Over the centuries, Ita Egbe has grown into a vibrant village that blends traditional Yoruba practices with modern influences. The governance of the village is overseen by a traditional leader known as the Ọba, who serves as both a cultural and administrative head. The current Onita Egbe of Ita Egbe is His Royal Majesty Saanu Babayanju Adenle, who has been instrumental in maintaining the village's cultural identity and promoting its development.

==Demographics==
According to the 1963 Nigerian Population Census, Ita Egbe had a population of 1,776 people. While the population has likely increased since then, detailed current population statistics are not readily available. The majority of Ita Egbe's population is of Yoruba descent, and the Yoruba language is widely spoken.

The community is known for its close-knit structure, with many families depending on agriculture as their primary source of livelihood. The village is also home to several migrant groups who have settled in the area for agricultural work or trade, adding to its cultural diversity.

==Economy==
Ita Egbe is primarily an agricultural community, and its economy is based on the production of a variety of crops. The village is one of the largest producers of palm oil in the Ipokia Local Government Area. Palm oil production is a major economic activity in Ita Egbe, with many households involved in the cultivation of oil palm trees and the processing of palm oil for local and regional markets.

MATERIAL SHOWN:
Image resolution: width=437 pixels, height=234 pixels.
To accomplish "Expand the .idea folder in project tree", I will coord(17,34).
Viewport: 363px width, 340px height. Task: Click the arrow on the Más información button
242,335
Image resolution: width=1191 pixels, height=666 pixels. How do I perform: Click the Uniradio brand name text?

EXERCISE DIRECTIONS:
Answer these questions from the text on Ita Egbe.
1. Who is the current Onita Egbe of Ita Egbe?
2. What population did the 1963 Nigerian Population Census record for Ita Egbe?
3. Of which product is the village one of the largest producers in the Ipokia Local Government Area?

THE RESULT:
1. His Royal Majesty Saanu Babayanju Adenle
2. 1,776 people
3. Palm oil